Poster
Diverging Preferences: When do Annotators Disagree and do Models Know?
Michael Zhang · Zhilin Wang · Jena Hwang · Yi Dong · Olivier Delalleau · Yejin Choi · Eunsol Choi · Xiang Ren · Valentina Pyatkin
East Exhibition Hall A-B #E-2705
We examine diverging preferences in human-labeled preference datasets. We develop a taxonomy of disagreement sources spanning ten categories across four high-level classes and find that the majority of disagreements are due to factors such as task underspecification or response style. Our findings challenge a standard assumption in reward modeling methods that annotator disagreements can be attributed to simple noise. We then explore how these findings impact two areas of LLM development: reward modeling training and evaluation. In our experiments, we demonstrate how standard reward modeling (e.g., Bradley-Terry) and LLM-as-Judge evaluation methods fail to account for divergence between annotators.

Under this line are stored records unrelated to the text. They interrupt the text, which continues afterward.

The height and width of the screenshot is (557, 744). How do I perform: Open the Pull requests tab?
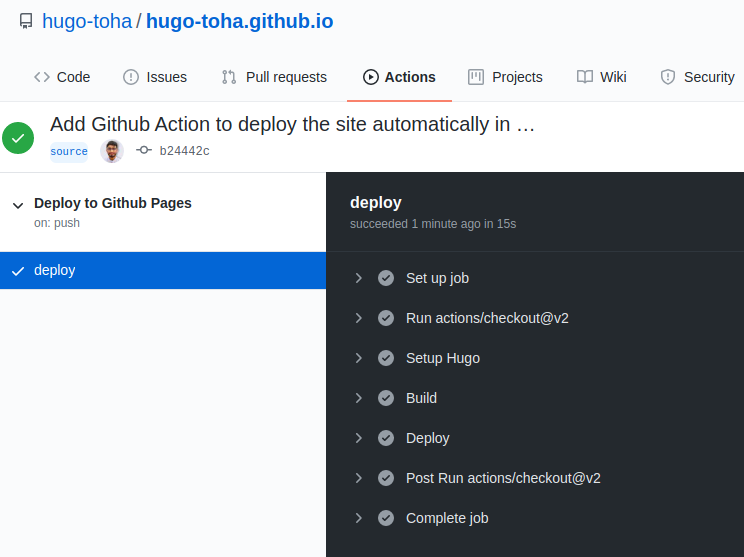click(x=274, y=77)

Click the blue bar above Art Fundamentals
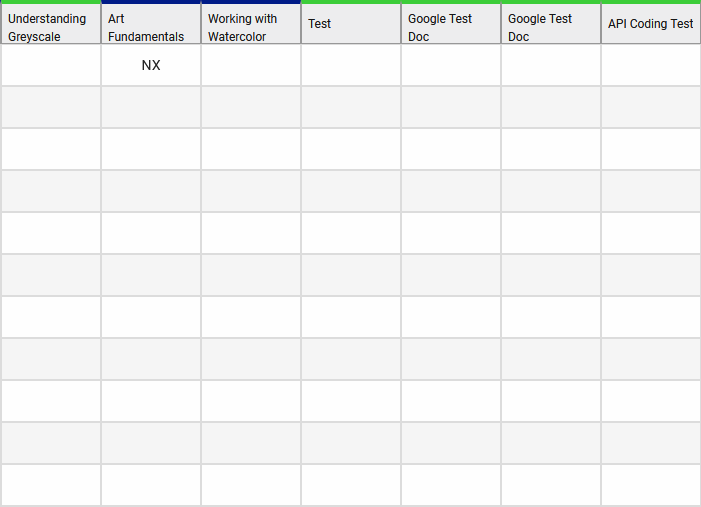151,2
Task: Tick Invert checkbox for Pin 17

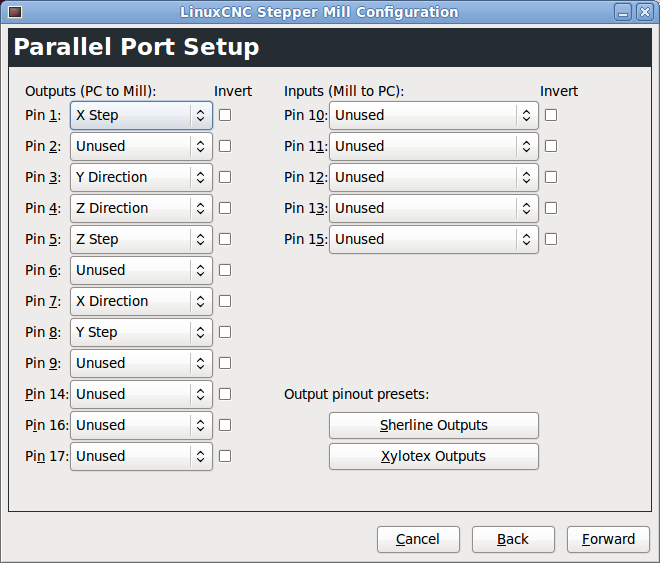Action: click(x=225, y=456)
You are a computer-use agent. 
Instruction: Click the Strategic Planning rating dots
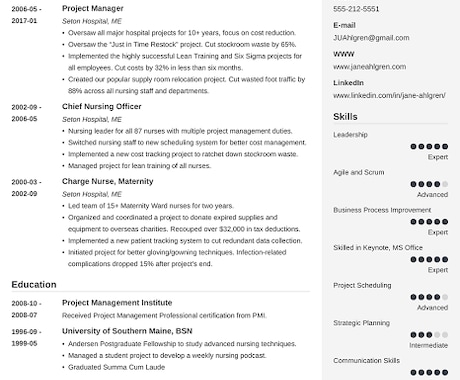coord(429,335)
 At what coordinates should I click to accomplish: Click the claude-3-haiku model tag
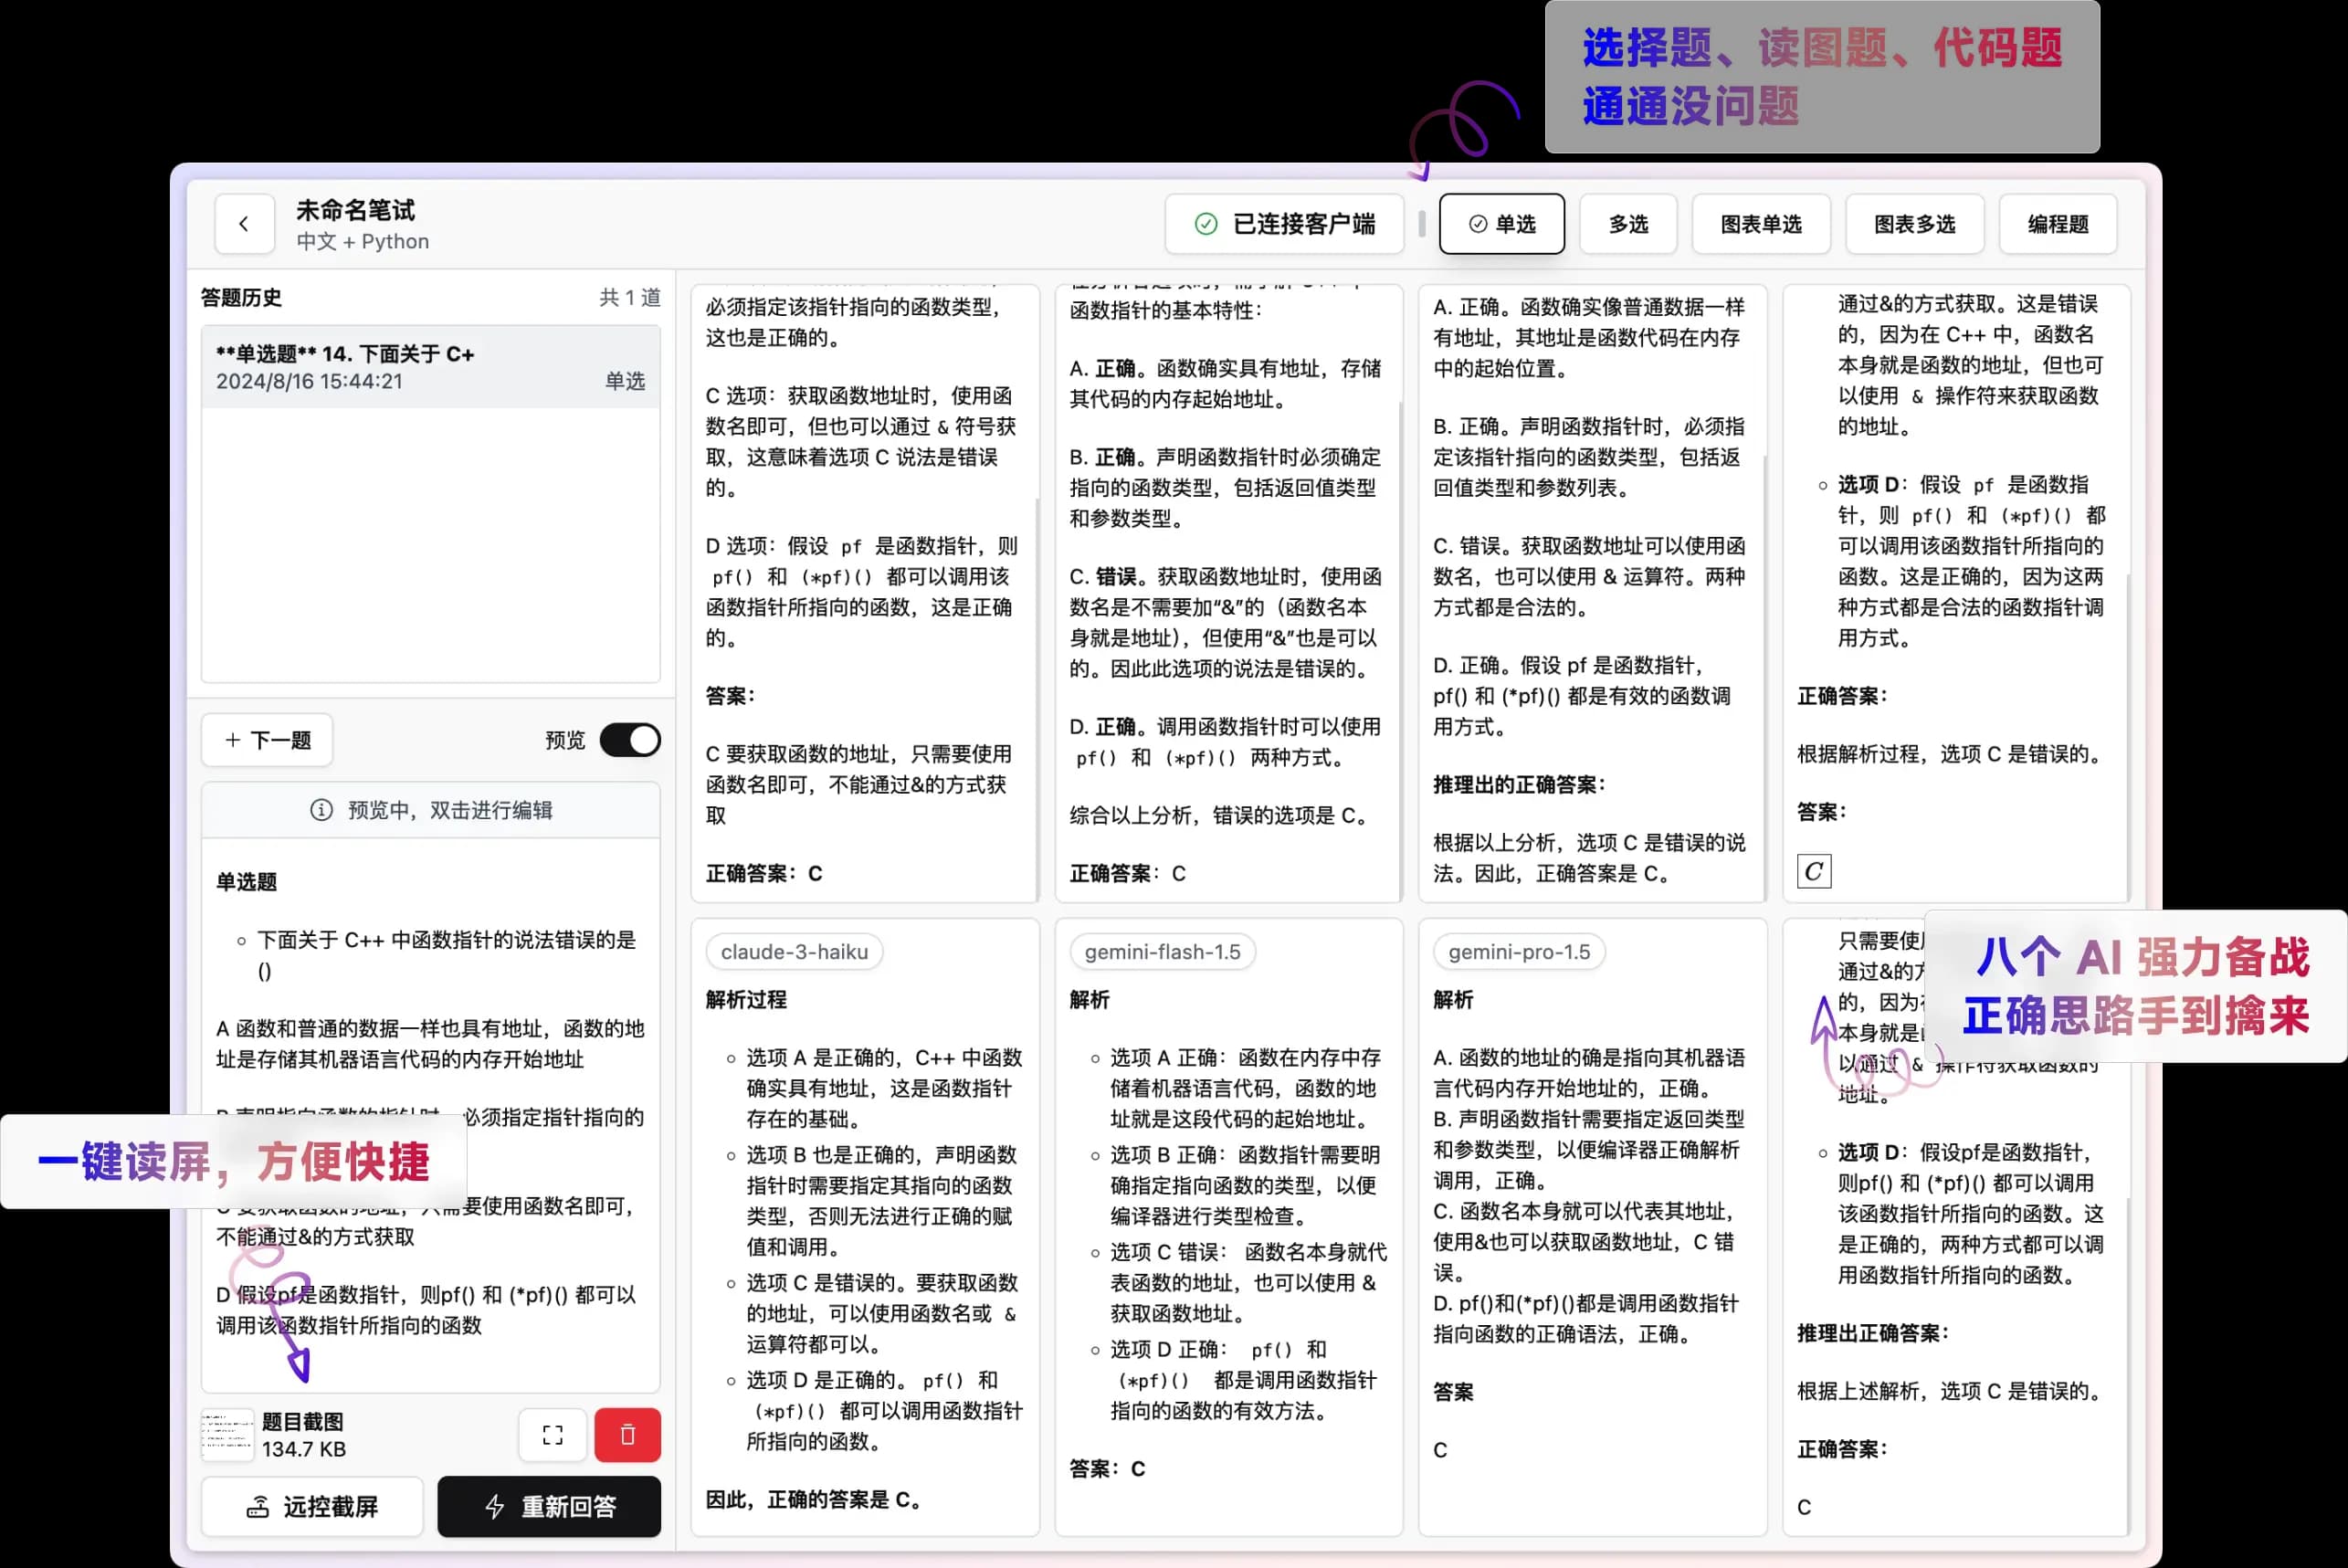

These findings highlight challenges in LLM evaluations, which are greatly influenced by divisive features like response style, and in developing pluralistically aligned LLMs. To address these issues, we develop methods for identifying diverging preferences to mitigate their influence in evaluations and during LLM training.
We explore user disagreements in the preferred responses from LLMs. We analyze what factors lead to disagreement majority of disagreements are due to factors such as task underspecification or response style. We then examine how disagreements are handled in existing LLM training and evaluation methods, finding that standard methods incentivize LLMs to decisively prefer one response even when users disagree. We then propose methods for mitigating these behaviors in LLM training and evaluation.